–Proposals Include Restriction on Naked Short Selling

PARIS (MNI) – The European Union will restrict naked short selling
while sharply increasing the transparency and regulation of
over-the-counter derivatives trading, according to proposals unveiled
today by the European Commission.

The proposals would require, among other things, that before taking
a short position sellers either borrow or reserve for borrowing the
instruments they are agreeing to sell. This restricts the practice of
naked short selling, in which investors take their positions without
having secured or arranged to secure the underlying instruments. Naked
short selling is widely considered to have exacerbated the Greek debt
crisis, which later expanded into a broader Eurozone-wide crisis.

The Commission is also proposing a rule that would create greater
transparency by requiring that all short orders on shares be marked
“short,” so that regulators can better track them.
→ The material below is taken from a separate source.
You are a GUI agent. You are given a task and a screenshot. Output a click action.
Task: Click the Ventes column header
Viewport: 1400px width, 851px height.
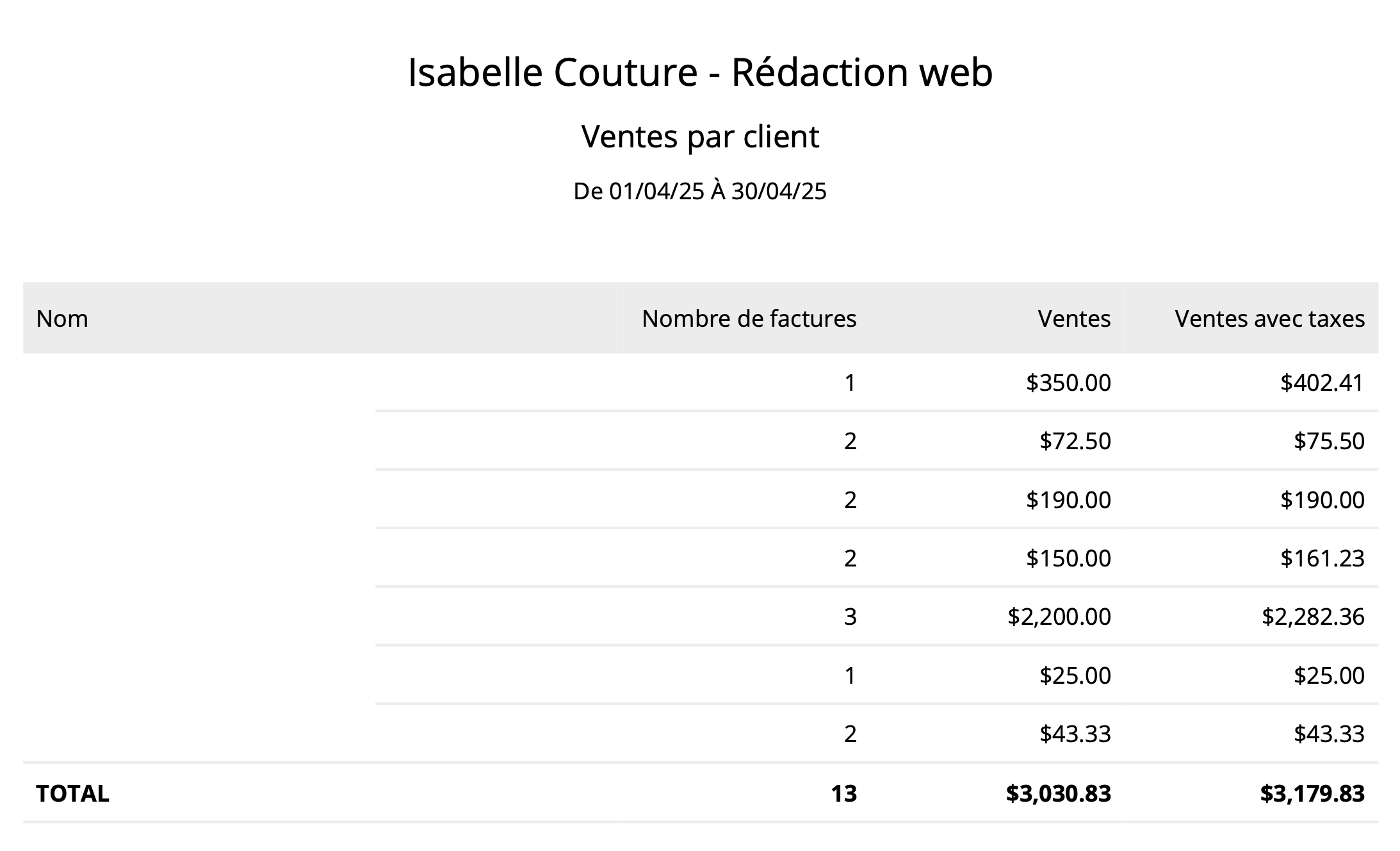(x=1074, y=318)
For the first time, there would be specific thresholds above which
investors’ net short positions must be reported to regulators and to
markets. Individual short positions at 0.2% or more of a companies’
total issued shares would need to be reported to market regulators,
while a holding of 0.5% or more would require reporting to the broader
market.

The “flagging” of short orders is expected to help regulators more
easily detect potentially destabilizing movements in sovereign debt
markets, the Commission said.

The rules proposed by the Commission would also give national
regulators “clear powers in exceptional situations” to temporarily
restrict or ban short selling in any financial instrument, subject to
approval from the newly-created European Securities and Markets
Authority (ESMA), which would itself have the power to restrict or
prohibit short selling.

“In normal times, short selling enhances market liquidity and
contributes to efficient pricing. But in distressed markets, short
selling can amplify price falls, leading to disorderly markets and
systemic risks,” Michel Barnier, the European Commissioner for internal
markets, said. “Today’s proposal will increase transparency for
regulators and markets, and make it easier for regulators to detect risk
in sovereign debt markets.”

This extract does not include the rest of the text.